We say “fuck new year’s resolutions”, but here’s a good one: keep your eyes on your page. Because it’s right the moment you think that everyone around you has figured out everything, that you actually realize we are all still lost, searching for our truth. Our advice is: Just Do It. But accordingly to your very own terms.
The first day of January, even if like this year it falls on a Sunday, is the ultimate Monday: we can all start afresh. As in the case of a weekend of excess in Vegas, what happens in 2016 stays in 2016.
The first day of January is the first occasion we get to put into practice the new year good resolutions: and I don’t really know how many people still write lists and if they believe in them, but it’s sure that everyone has, secretly in mind, something they would want to see improved.
Nowadays, a very common worry is others’ opinion. Because of the terrifying pressure of social media, of “if you don’t snap it, that never happened”, the truth always seems less ours, and more theirs. It’s the others to approve; and, if that doesn’t happen, then it’s as not having the authorization to live life accordingly to personal terms. Obviously, we’re generalizing; but let’s remember that, as a disorder, it can decline to a very wide degree. After all, who has never fallen for it?
I remember how, at the beginning of last year, I decided to leave a full time job in order to start a personal project. I wanted to start writing again, after years of other duties, and the urgency was such that the preoccupation of not having enough money or an occupation came always after the anxiety due to the lack of ideas, bound to a rusty writing style and the gaze fixed on a future whose light was dim and uncertain. For up to that moment, in great London, I had always been busy with study and work; as all my friends and colleagues, I had a full time position and a pension scheme being only twenty-five years old (that according to the Italian perspective equals to cashing billions). And, after having given notice, I had become all of a sudden the black sheep of the flock: and it was terrifying!
I wrote this afternoon’s story (in “Fiction”, Fiona should have followed her instinct and lived her career in her own way) to remind myself of how different we all are, and of how each one of us has their own path to follow. Most of all, the way we want to. It is an old adage, obviously and outstandingly trivial, but true enough. Comforting, because there’s often a moment in life, in a year, or a decade of life, during which I believe it is easier than ever to feel discouraged: more than usual, that’s what I mean. We have no idea what we are busy with, we can’t remember why we started, and where the hell it will lead us; we ask ourselves what friends think of us, and we despair thinking that they really are on the right road, everything under control. Without remembering that no one has ever something under control: we are all the same, insecure and worried at the same level (millennials, you hear me?)

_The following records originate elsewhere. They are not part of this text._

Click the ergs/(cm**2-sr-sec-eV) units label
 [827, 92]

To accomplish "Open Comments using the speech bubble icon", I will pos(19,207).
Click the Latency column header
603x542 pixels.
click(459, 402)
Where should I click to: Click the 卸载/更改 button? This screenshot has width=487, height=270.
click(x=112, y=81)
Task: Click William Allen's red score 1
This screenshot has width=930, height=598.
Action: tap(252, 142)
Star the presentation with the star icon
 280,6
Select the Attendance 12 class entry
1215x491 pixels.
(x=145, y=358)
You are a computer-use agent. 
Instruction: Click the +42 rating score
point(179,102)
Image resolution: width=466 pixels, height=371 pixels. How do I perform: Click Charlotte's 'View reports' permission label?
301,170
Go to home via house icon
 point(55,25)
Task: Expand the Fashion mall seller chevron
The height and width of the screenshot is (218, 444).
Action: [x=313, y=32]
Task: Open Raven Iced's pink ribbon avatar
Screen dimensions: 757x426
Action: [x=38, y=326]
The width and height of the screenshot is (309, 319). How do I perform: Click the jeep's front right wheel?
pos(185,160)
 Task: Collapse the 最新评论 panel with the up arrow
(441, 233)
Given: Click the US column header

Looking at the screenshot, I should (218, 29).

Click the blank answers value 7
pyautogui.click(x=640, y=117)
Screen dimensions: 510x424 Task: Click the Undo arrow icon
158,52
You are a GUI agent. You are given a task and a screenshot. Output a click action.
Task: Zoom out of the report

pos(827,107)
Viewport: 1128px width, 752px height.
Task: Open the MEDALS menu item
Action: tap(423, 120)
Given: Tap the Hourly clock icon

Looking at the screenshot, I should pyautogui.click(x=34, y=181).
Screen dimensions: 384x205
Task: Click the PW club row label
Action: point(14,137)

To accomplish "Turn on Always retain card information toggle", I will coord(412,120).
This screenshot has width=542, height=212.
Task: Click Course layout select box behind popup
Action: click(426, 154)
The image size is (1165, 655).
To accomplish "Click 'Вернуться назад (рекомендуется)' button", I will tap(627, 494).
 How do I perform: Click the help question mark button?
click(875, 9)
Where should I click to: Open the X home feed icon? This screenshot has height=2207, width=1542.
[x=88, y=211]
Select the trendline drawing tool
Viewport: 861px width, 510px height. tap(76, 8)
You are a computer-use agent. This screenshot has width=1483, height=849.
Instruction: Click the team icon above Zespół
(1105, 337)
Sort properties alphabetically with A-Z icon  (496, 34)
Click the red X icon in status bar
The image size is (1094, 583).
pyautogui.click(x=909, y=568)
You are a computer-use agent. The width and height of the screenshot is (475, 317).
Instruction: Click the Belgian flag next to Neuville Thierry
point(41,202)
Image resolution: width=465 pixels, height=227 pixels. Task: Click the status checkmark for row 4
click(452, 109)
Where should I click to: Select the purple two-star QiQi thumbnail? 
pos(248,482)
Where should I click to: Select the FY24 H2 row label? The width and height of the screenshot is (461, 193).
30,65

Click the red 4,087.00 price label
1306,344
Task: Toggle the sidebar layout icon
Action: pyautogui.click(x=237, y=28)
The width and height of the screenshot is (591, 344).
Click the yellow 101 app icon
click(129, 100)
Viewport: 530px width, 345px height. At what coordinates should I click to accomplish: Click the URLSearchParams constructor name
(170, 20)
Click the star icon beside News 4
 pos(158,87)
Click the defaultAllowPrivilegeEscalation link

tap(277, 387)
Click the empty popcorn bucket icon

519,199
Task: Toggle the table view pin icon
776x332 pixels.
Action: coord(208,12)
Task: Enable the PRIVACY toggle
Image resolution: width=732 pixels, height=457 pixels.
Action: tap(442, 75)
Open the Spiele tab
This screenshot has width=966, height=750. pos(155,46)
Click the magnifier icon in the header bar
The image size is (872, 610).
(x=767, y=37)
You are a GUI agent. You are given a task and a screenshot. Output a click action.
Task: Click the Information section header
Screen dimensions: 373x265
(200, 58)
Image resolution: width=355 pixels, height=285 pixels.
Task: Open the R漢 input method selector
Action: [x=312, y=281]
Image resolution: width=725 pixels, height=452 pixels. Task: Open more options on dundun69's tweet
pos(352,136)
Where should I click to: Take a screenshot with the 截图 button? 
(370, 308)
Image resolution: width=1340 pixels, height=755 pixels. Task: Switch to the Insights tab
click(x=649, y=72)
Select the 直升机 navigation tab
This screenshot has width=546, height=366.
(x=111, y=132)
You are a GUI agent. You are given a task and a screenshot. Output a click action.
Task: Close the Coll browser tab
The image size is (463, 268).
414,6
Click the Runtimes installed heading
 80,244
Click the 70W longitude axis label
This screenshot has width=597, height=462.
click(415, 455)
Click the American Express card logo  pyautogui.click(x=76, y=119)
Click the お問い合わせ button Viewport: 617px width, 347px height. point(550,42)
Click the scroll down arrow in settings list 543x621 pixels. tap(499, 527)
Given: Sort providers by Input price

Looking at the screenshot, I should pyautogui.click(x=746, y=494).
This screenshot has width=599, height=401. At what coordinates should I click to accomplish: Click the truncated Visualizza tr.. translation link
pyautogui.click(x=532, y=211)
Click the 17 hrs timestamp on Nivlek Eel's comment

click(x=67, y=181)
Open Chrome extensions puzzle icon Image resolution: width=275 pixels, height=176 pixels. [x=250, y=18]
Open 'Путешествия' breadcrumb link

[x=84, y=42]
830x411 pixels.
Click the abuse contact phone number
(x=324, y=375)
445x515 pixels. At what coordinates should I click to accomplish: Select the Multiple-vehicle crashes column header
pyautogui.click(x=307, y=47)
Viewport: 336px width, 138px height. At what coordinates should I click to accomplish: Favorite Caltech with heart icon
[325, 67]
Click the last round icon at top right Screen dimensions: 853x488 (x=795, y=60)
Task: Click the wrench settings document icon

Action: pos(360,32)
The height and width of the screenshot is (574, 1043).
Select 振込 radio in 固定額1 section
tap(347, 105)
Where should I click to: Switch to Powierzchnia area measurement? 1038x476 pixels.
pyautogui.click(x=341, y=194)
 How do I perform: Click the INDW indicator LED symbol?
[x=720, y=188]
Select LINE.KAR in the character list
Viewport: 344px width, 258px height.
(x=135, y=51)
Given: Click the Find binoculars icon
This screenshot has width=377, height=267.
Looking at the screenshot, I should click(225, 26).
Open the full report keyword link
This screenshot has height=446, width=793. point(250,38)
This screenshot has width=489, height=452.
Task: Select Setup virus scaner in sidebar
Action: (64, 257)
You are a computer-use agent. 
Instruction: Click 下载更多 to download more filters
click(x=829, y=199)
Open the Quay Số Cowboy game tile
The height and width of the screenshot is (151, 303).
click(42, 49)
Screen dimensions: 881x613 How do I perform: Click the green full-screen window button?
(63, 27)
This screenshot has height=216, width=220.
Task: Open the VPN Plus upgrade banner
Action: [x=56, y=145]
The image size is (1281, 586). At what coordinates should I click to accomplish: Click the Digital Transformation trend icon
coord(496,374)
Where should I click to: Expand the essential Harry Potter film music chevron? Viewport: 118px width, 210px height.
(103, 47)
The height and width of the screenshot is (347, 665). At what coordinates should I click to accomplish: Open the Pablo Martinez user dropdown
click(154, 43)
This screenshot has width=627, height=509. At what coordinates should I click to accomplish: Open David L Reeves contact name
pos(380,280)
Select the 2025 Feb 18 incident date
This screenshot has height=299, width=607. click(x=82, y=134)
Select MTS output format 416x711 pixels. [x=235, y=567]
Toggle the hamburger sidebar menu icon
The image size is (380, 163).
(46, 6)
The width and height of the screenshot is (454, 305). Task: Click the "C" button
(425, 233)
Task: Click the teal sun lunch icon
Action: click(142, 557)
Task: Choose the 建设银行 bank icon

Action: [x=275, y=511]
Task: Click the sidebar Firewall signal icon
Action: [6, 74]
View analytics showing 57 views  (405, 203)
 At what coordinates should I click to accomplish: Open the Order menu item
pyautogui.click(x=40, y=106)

Especially when one’s dream is to live and work out of creativity, the comparison with those with a steady life rises. Art life transcends centuries, it’s a profession that knows no evolution when it boils down to daily pragmatism: who paints today I’m sure has the same concerns of an Impressionist.
For this reason, a good 2017 resolution here at ON! Storie is to keep our eyes on our page. Whatever declination, range, or shade. Happy 2017!